Dobry początek sezonu dla Suzuki GRANDys duo.

Transkrypt

Dobry początek sezonu dla Suzuki GRANDys duo.
Dobry początek sezonu dla Suzuki GRANDys duo. Zespół Suzuki GRANDys duo od zwycięstwa rozpoczął sezon 2010. Andy Meklau okazał się bezkonkurencyjny w wyścigu klasy Superstock 1000. Zawody odbywały się w bardzo trudnych warunkach atmosferycznych, było zimno i padał deszcz. Andy startujący z drugiego miejsca dość szybko wyszedł na prowadzenie i kontrolował sytuację aż do mety. Drugi z zawodników naszego zespołu w tej klasie, Mariusz Grandys był piętnasty. W klasie Superbike nasi zawodnicy też stanęli na podium. Fantastyczny wyścig pojechał Gwen Giabbani, który po zaciętej walce dojechał do mety jako drugi. Był też najlepszym zawodnikiem na stałe startującym w Mistrzostwach Polski. Jako czwarty linię mety przekroczył Hubert Tomaszewski i był drugi z Polaków. Doskonałe zawody pojechał też Adam Kropiwnicki, który z trzydziestego pola startowego przebił się na siódme miejsce.

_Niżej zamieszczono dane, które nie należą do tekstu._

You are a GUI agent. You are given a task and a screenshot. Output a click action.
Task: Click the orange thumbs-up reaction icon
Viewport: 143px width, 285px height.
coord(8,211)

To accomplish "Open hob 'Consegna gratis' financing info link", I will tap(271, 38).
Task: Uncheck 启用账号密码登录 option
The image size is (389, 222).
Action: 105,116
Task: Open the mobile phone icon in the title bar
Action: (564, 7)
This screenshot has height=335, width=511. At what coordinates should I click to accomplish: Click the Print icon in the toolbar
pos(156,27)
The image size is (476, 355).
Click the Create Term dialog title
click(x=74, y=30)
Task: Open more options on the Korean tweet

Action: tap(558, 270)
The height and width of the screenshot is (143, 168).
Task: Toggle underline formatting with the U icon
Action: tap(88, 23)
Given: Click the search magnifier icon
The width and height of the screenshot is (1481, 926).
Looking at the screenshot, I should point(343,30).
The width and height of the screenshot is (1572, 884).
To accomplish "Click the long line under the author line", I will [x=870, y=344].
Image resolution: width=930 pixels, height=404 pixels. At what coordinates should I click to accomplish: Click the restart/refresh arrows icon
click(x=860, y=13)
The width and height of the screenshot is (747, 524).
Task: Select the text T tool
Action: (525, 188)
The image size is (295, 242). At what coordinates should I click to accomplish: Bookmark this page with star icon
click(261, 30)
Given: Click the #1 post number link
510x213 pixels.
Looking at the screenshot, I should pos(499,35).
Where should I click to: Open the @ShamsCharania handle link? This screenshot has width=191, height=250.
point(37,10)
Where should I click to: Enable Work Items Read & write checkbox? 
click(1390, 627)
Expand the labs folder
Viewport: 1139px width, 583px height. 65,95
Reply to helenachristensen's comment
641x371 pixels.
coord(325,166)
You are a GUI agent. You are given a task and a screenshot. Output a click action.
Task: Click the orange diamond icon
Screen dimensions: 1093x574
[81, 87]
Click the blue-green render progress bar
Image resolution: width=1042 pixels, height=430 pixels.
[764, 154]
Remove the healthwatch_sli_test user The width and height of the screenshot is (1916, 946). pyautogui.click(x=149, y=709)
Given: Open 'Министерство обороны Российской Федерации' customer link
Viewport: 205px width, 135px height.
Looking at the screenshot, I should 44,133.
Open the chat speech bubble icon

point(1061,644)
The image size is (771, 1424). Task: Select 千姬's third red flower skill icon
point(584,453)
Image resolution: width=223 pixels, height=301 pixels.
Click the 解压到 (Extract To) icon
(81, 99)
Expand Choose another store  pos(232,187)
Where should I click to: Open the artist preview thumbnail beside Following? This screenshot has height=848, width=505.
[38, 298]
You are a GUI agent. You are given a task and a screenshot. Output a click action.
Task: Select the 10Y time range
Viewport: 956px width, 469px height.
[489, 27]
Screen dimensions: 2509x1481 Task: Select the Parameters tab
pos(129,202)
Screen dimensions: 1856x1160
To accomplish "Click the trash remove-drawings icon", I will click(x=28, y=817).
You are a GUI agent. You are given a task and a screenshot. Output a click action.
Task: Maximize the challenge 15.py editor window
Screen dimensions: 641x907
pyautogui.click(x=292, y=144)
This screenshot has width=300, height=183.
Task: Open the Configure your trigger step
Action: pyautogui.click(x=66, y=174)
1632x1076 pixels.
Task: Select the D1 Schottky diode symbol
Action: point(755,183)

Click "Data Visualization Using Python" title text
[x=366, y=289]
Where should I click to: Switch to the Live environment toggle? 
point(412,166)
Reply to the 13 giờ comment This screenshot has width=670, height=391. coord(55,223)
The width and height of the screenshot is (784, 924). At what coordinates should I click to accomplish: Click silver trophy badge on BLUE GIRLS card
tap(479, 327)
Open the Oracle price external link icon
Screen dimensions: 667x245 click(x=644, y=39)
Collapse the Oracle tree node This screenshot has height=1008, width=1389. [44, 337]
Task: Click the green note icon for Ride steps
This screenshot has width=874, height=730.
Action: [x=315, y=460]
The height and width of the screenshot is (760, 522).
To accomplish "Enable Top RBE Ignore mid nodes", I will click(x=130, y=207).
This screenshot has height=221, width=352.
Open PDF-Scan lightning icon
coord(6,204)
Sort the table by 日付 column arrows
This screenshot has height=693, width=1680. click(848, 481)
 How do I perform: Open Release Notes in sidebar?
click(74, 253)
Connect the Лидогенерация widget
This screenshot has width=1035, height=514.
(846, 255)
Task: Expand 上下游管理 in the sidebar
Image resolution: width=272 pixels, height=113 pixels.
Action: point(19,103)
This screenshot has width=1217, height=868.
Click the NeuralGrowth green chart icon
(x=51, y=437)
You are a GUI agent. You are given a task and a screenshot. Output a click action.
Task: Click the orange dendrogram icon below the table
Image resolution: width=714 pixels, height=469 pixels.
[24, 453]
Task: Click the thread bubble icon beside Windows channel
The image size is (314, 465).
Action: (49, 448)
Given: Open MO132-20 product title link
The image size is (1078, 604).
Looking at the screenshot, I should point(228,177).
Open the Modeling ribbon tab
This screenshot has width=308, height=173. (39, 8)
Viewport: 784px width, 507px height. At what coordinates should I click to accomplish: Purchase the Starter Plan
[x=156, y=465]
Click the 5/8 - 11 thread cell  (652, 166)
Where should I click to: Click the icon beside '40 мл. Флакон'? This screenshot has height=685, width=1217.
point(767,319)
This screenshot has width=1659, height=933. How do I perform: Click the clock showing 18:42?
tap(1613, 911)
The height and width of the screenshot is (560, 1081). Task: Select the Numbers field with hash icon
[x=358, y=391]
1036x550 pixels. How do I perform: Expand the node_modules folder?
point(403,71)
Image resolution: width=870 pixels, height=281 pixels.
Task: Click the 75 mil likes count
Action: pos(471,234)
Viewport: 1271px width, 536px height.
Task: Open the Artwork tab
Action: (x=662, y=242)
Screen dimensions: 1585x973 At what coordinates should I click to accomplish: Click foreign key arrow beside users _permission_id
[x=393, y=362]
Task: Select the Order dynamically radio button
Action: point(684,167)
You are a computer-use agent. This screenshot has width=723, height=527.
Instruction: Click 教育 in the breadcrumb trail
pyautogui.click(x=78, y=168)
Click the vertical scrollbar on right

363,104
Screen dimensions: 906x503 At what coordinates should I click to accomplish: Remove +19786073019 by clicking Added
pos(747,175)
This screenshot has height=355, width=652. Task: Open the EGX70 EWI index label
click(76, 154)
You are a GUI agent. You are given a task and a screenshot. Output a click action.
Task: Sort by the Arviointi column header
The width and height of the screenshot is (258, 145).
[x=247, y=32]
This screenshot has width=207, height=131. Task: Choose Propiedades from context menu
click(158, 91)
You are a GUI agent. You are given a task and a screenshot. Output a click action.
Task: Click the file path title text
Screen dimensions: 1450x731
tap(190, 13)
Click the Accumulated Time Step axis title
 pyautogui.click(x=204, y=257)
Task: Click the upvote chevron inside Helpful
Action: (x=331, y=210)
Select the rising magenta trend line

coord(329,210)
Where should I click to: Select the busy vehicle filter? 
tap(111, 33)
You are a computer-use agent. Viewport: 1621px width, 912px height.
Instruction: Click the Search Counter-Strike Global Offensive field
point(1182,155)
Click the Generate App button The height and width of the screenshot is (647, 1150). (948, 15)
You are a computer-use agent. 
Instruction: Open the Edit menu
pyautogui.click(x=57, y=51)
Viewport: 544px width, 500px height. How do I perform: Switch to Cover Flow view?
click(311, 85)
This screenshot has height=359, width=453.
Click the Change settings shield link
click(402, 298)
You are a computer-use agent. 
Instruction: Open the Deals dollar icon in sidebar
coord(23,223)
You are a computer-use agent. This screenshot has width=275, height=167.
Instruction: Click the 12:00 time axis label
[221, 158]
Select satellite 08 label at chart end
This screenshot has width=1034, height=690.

Tuż przed nim wyścig ukończył Andy Meklau, który miał problemy z zawieszeniem. Cały dzień, na przekór aurze dopingował nas Sebastian Rot (http://www.sebastian‐
rot.webeditcms.pl/index.php?IdStr=1264763279). Jego wsparcie bardzo zmotywowało naszych zawodników, dlatego razem z Hubertem i Gwenem pojawił się na podium Jacek Grandys, team manager: „To był bardzo udany weekend. W Superstock 1000 Andy wykonał swoją pracę perfekcyjnie i mimo trudnych warunków zdobył komplet punktów. W klasie Superbike zawodnicy spisali się doskonale, wszyscy czterej zmieścili się w pierwszej siódemce, a przypomnę, że startowało aż czterdziestu dwóch zawodników i były to zawody Alpe Adria. Liczę, że dalsza część sezonu będzie równie udana. Andy Meklau, 1 miejsce Superstock 1000: „W pierwszym wyścigu nie miałem żadnych problemów i mogłem skoncentrować się na walce o najlepsze miejsce. W Superbike zawieszenie nie pracowało optymalnie, sprężyna była za twarda i nie mogłem jechać tak szybko jak powinienem. Cały zespół spisał się bardzo dobrze w tych trudnych warunkach.” Gwen Giabbani, 2 miejsce Superbike: „Wyścig był bardzo szybki, mimo, że jechaliśmy po mokrym torze. Walka z Pellizzonem i Pawłem była bardzo ciekawa i emocjonująca. Na ostatnim okrążeniu próbowałem wyjść na prowadzenie, ale nieudało się i oddałem nawet drugie miejsce. Na ostatnich metrach chciałem zaatakować jeszcze raz, ale zamieszanie z Pawłem spowodowało, że przyjechałem za Włochem. Był to nasz pierwszy kontakt z motocyklem w tym roku, dlatego uważam, że cały team spisał się dobrze. Hubert Tomaszewski, 4 miejsce Superbike: „Bardzo dobrze mi się dziś jechało po mokrym torze, szybko wyprzedziłem kilku rywali i mogłem jechać spokojnie. Wszystko jest zasługą Sebastiana, który trzymał za mnie kciuki. Wczoraj już wierzyłem, że pokażemy się z dobrej strony i będzie okazja zabrać Sebastiana na podium. Słowa dotrzymaliśmy, a jego uśmiech był największą nagrodą.”